Continua a reagir, raramente a agir, perante os desafios internacionais, movida por diferentes agendas nacionais, infelizmente determinadas pelo curtíssimo prazo. A crise grega desliza sobre o tempo e a falta de entendimento. Em três meses, Atenas não conseguiu quase nada dos seus parceiros europeus. A última reunião do Eurogrupo, em Riga, pôs fim a uma primeira fase do processo negocial que, segundo os ministros das Finanças da zona euro, serviu apenas para perder tempo. Atenas ficou ainda mais isolada. Na véspera, o primeiro-ministro grego, Alexis Tsipras, teve um encontro com a chanceler alemã (à margem da cimeira extraordinária), onde ambos repetiram que é do seu interesse mútuo manter a Grécia no euro. No fim-de-semana seguinte, Tsipras remodelou a equipa de negociadores, de forma a neutralizar o “efeito Varoufakis”, com o seu permanente show-off. Continuará a ir ao Eurogrupo porque é (ainda) o ministro das Finanças, mas a equipa técnica  será agora chefiada pelo vice-ministro dos Negócios Estrangeiros, um homem alegadamente mais discreto, mais sabedor e menos folclórico. Talvez pense exactamente o mesmo que Varoufakis, mas é um quadro antigo do Syriza, capaz de conduzir um diálogo mais “amigável” com as instituições europeias. Há, no entanto, um factor que o Syriza não pode ignorar: dois terços dos gregos querem que o Governo consiga um acordo, mesmo que o custo seja muito alto. Muita gente continua a acreditar que a chanceler alemã não quer empurrar a Grécia para fora do euro (mesmo que algumas vezes pareça). O argumento é velho. Merkel não quer ficar na História como a chanceler que veio do Leste para destruir a Europa. Mas também é bom lembrar que a Alemanha está, ela própria, numa fase de transformação que se reflecte na sua liderança europeia. O que quer a Alemanha para si própria começa é uma variável que cada vez mais é preciso colocar na equação.

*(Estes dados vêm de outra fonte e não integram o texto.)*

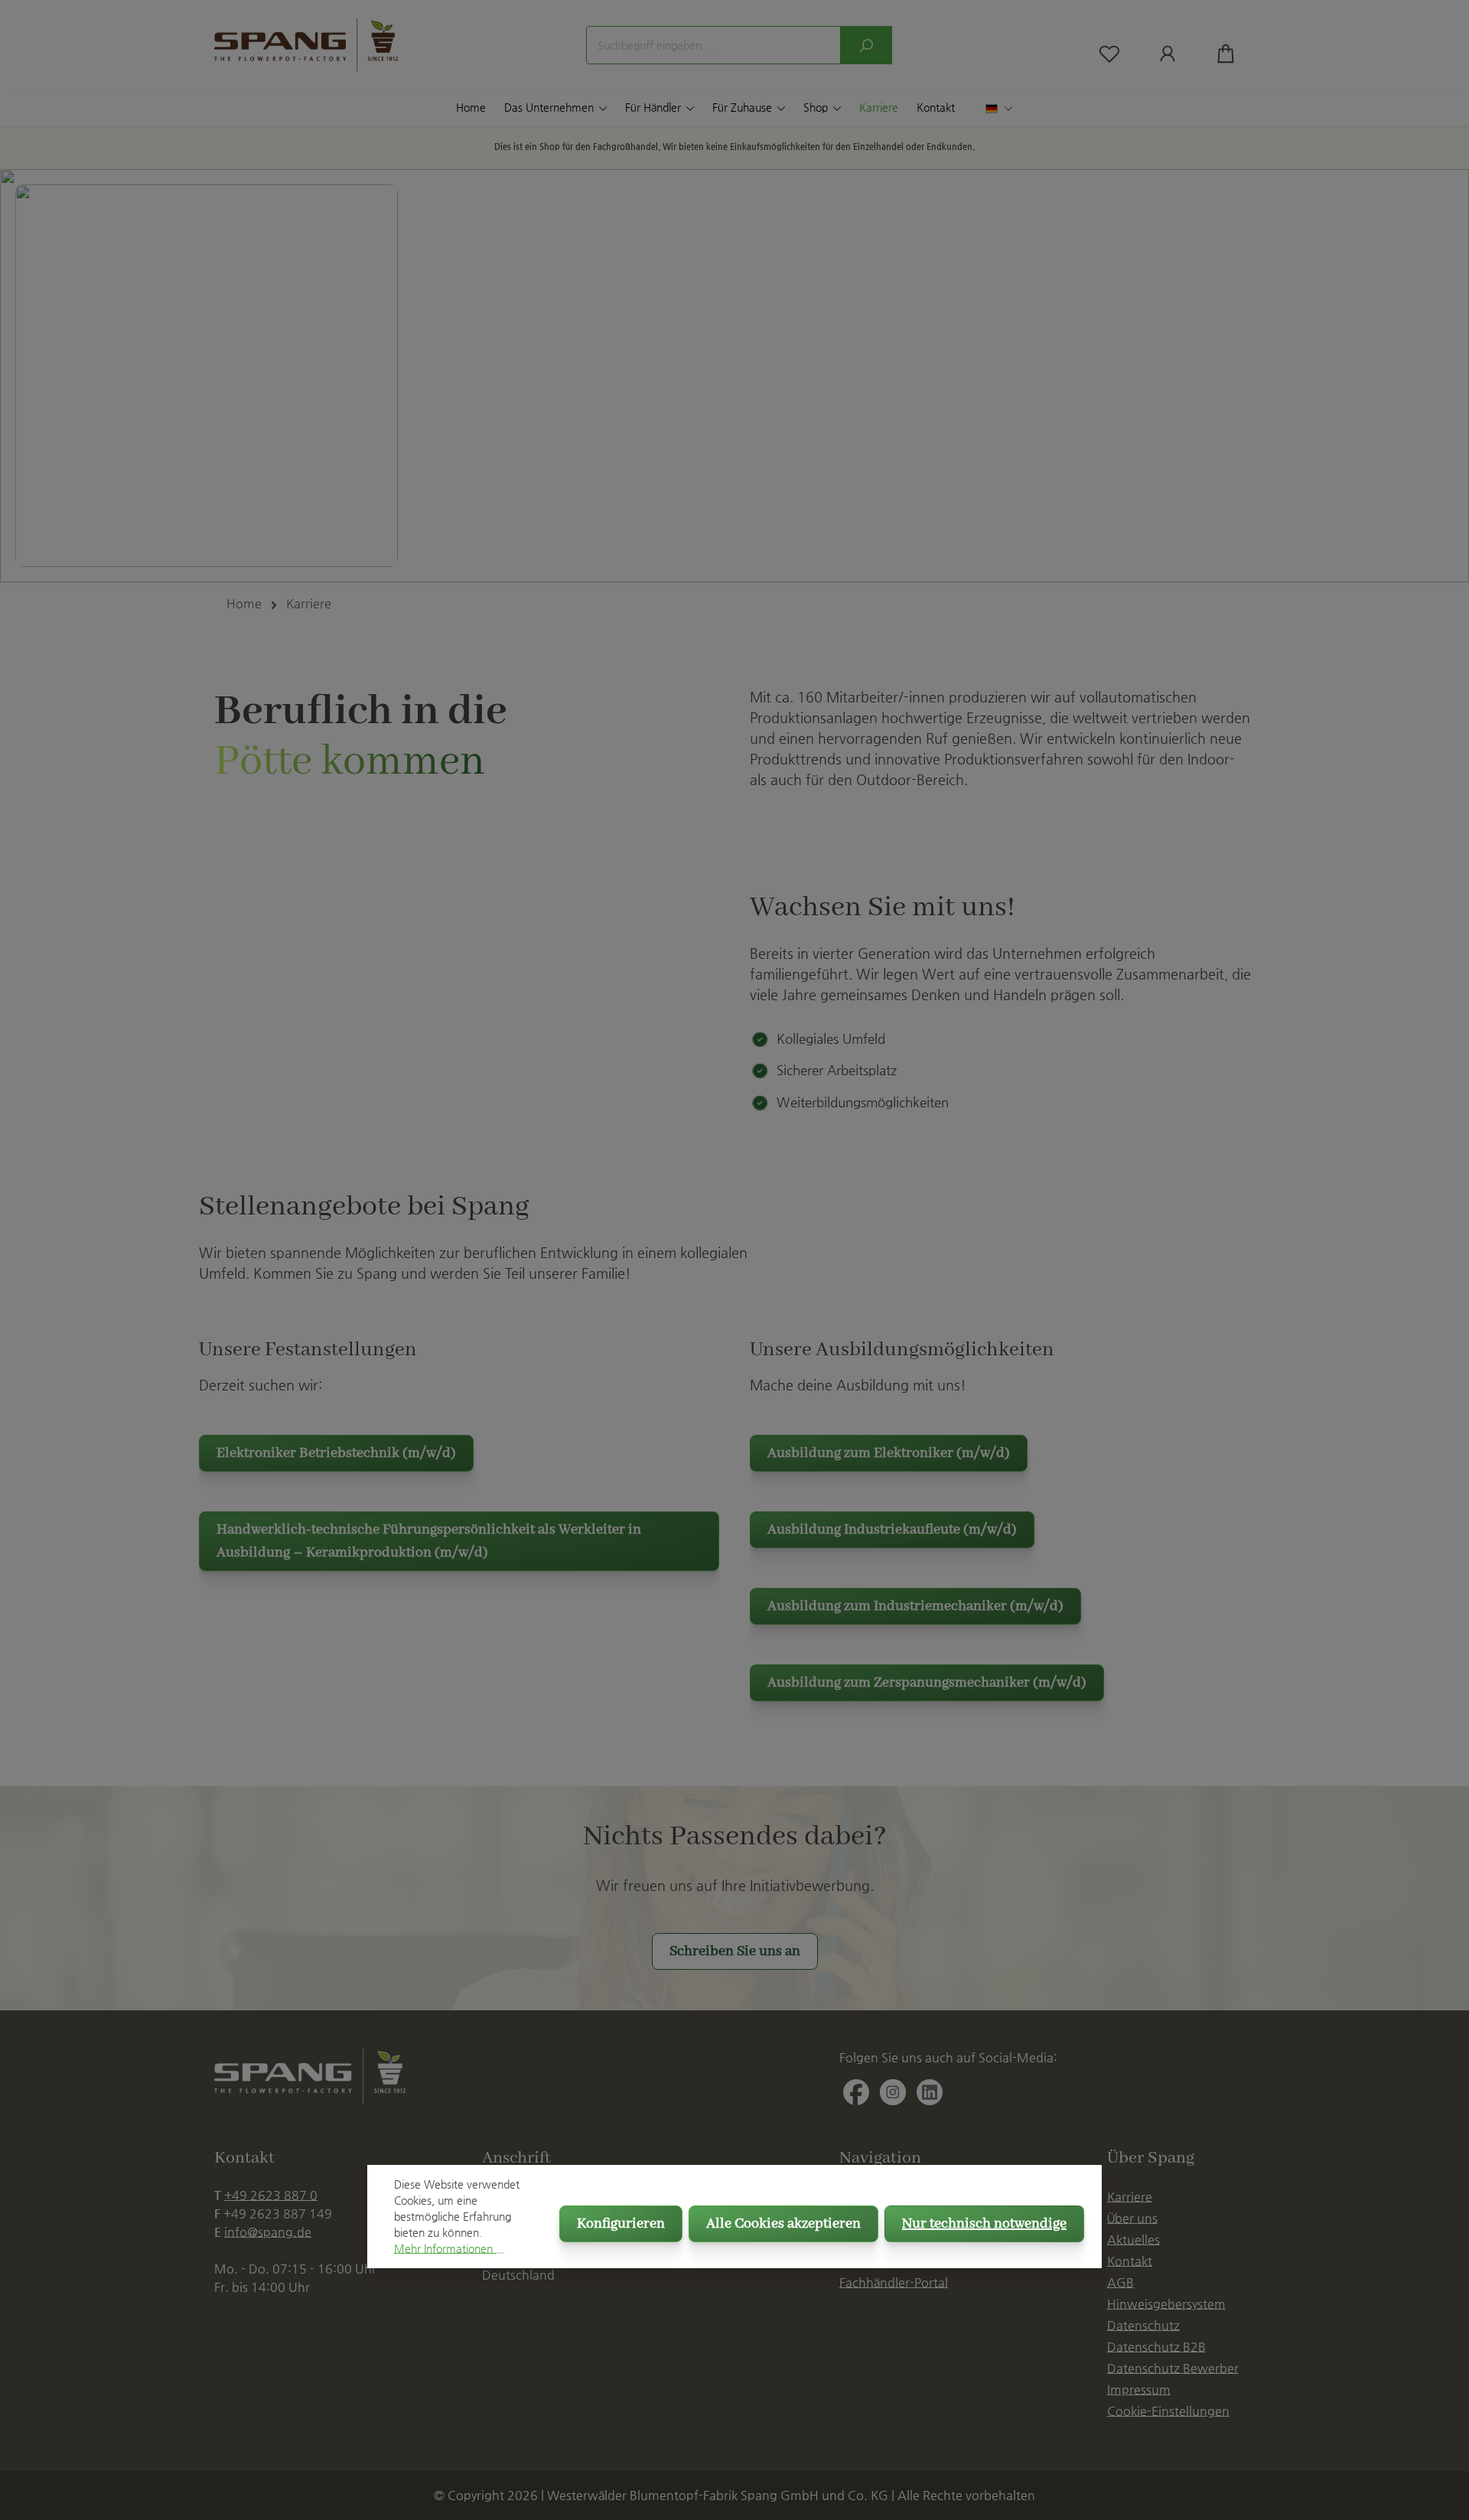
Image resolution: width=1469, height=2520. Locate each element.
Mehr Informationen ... (449, 2248)
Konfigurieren (621, 2224)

2. Uma coisa, no entanto, parece preocupar mais a chanceler do que Grexit: um eventual Brexit. Digamos que a nova ambição alemã até podia agradecer uma saída do Reino Unido, abrindo as portas a uma Europa mais continental do que atlântica e, certamente, mais alemã. Mas o que interessa a Berlim é o risco de perder um aliado para coisas tão importantes como a liberdade de comércio (incluindo as negociações do TTIP), fundamental para a sua máquina exportadora. David Cameron também gosta da austeridade e do corte de regalias sociais que agradam á chanceler. Por enquanto, a Alemanha ainda pensa assim, mas não sabemos até quando.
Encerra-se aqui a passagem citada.